Abstract
Calicivirus infection of dogs was epidemiologically investigated by using canine calicivirus (CaCV) strain 48 as a reference. Similar RNA polymerase gene sequences and neutralizing antibodies against CaCV were detected in 1.7% of clinical specimens and 57% of serum samples, respectively, suggesting a high prevalence of CaCV in dog populations.
Caliciviruses are important pathogens in both veterinary and human medicine (1, 6) and recently have been classified into four genera (Lagovirus, “Norwalk-like viruses,” “Sapporo-like viruses,” and Vesivirus) in the Caliciviridae family (7). Classical animal caliciviruses such as Feline calicivirus (FCV), Vesicular exanthema of swine virus, and San Miguel sea lion virus belong to the genus Vesivirus. In veterinary clinics, FCV has been an agent of great importance because it causes serious respiratory disease in cats and remains a difficult problem despite intensive vaccination practices (3).
In contrast, very little is known about calicivirus infection in dogs. Occasionally, dogs in the field have been found to be infected with caliciviruses, and most of these are considered to be FCV, transmitted from cats (2, 4, 5, 14, 16). However, two studies have described a candidate as a true canine calicivirus (CaCV) (13, 18). In 1985, a calicivirus was isolated from the feces of a dog with diarrhea in the United States (18). It appeared to be CaCV, but no further characterization was performed. Another candidate was found in a Japanese dog in 1990 (13): the virus, designated strain 48, was isolated from a 2-month-old dog that died showing intermittent watery diarrhea. Subsequent studies revealed that this virus has characteristics sufficiently unique and distinct that it can be regarded as CaCV (10-12, 15, 17). However, no epidemiological information is available for CaCV infection in dogs.

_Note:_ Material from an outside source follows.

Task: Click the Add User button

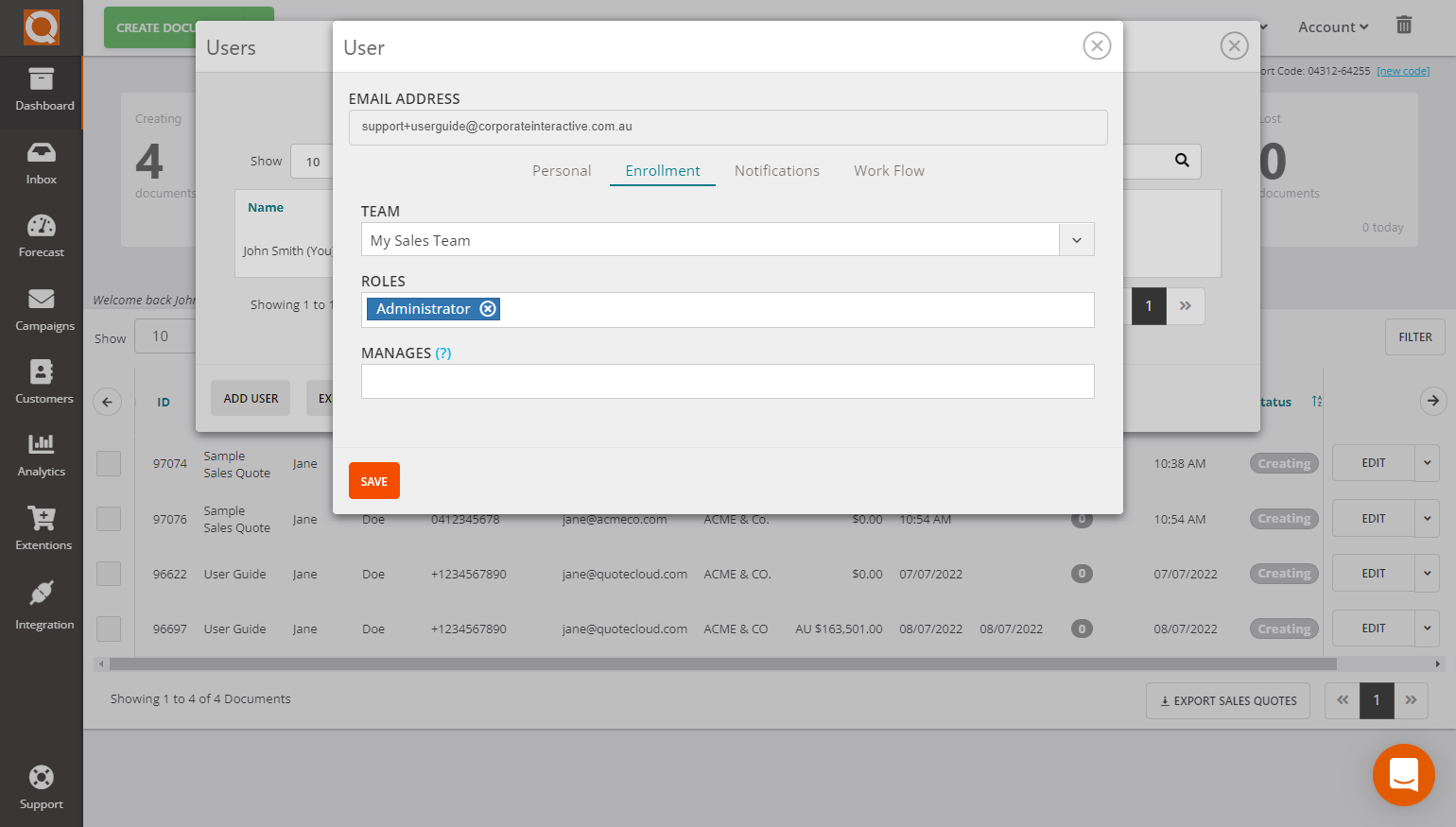Action: pyautogui.click(x=251, y=399)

During the period from January 2000 to September 2001, 105 rectal and 14 oral swab samples were obtained from dogs at private animal hospitals located in various parts of Japan. The samples were submitted for general virus examination, and swab extracts were stored at −80°C until use. Swab extracts were tested for calicivirus by reverse transcriptase PCR (RT-PCR) using a recently described broadly reactive primer pair (p289-p290) (9). This amplifies the RNA polymerase regions of various caliciviruses, and the sizes of expected PCR products are 319 bp for Norwalk-like viruses and 331 bp for both Sapporo-like viruses and vesivirus (8). Methods for RT-PCR and sequence analysis of the PCR product were as described previously (8, 15).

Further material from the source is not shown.